RETROSPECTIVE opens up, ironically, with a Kiss cover. "Shock Me", however, is transformed by Kozelek from a wild, outrageous romp to a low pleading. From there, though, the listener gets 12 tracks of Kozelek's poignant songwriting. "Katy Song", the first standout is, like most of RHP's output, an elegy to an ended relationship, twisting through complicated time signatures and finishing with a remarkably tightly played jam. "Medicine Bottle", called RHP's best song by many fans, is an 8-minute expression of the pain of losing a girlfriend because she could not handle introvertedness and the idea that certain thoughts and emotions are felt but can never be communicated. It cultimates in the astounding lines "I do not want to lose / the thrill that it gives me to look out from my window / and scour the houses from the world in the bedrom. / It's all in his head she read, in a girlfriend's self-help book..." That Kozelek can put into words the feelings that most men have from adolescent to 30 is a testament to his unique lyrical skill.
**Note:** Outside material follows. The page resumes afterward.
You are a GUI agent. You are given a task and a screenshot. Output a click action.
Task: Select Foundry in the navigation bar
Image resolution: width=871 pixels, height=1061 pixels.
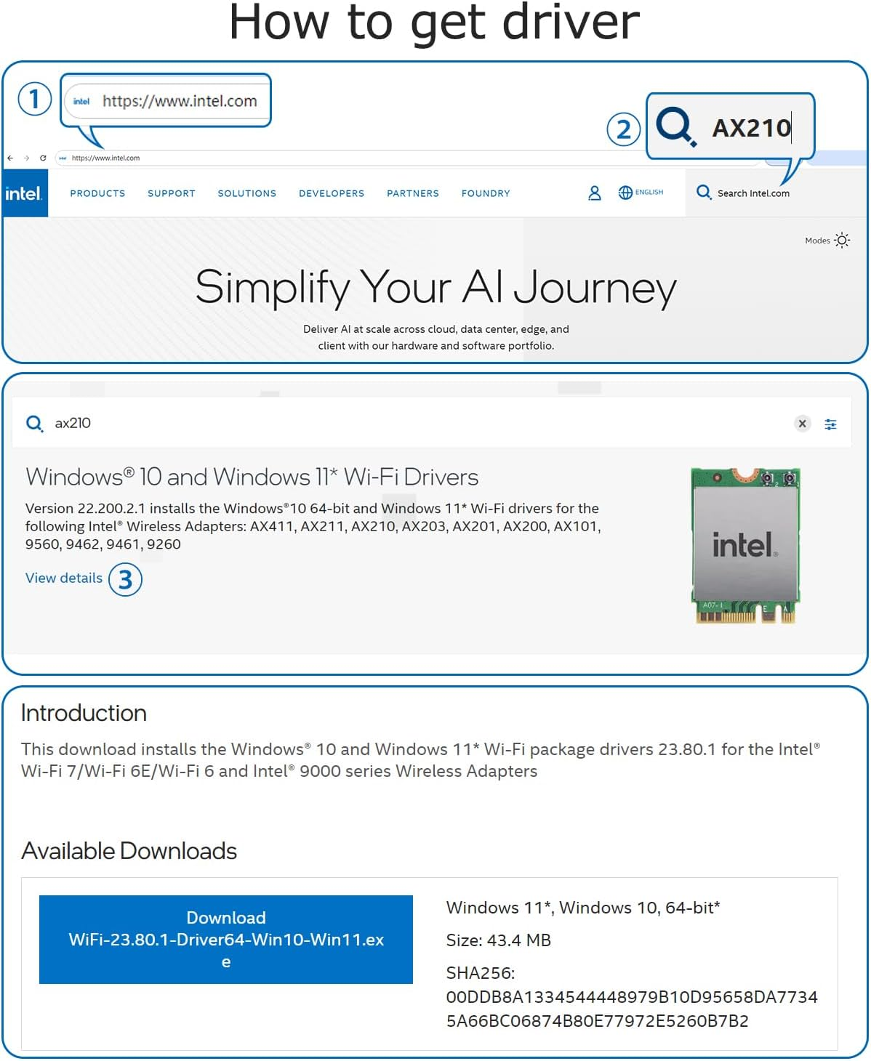[x=485, y=193]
Two of the later songs on this disc, the reverb-heavy "Drop" and "Evil", flow well together and display the crystal-clear production that was a hallmark of each of the albums the band released on 4AD.
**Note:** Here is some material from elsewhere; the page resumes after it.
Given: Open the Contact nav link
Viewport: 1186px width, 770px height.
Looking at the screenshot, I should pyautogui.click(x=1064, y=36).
Disc 2 is less interesting than the first, as one assumes that the outtakes were taken out of the albums for a reason, and the live material is unexciting (in fact, the live version of "Japanese to English" is downright unlistenable). However, it's closing track, an instrumental, displays the musical prowess of a band where the singer and songwriter Kozelek tends to get more recognition than the musicians.
RETROSPECTIVE is a great collection, and packs RHP's best output onto one release. Why only four stars? Red House Painters' music is not for everyone. While those who can remember the angst of their teenage years or still feel it now after a broken relationship know exactly what Kozelek is singing about, others feel the lyrics are juvenile and too depressing. The Red House Painters are worth trying, I think, and if RETOSPECTIVE is too much, try their first 4AD release DOWN COLORFUL HILL.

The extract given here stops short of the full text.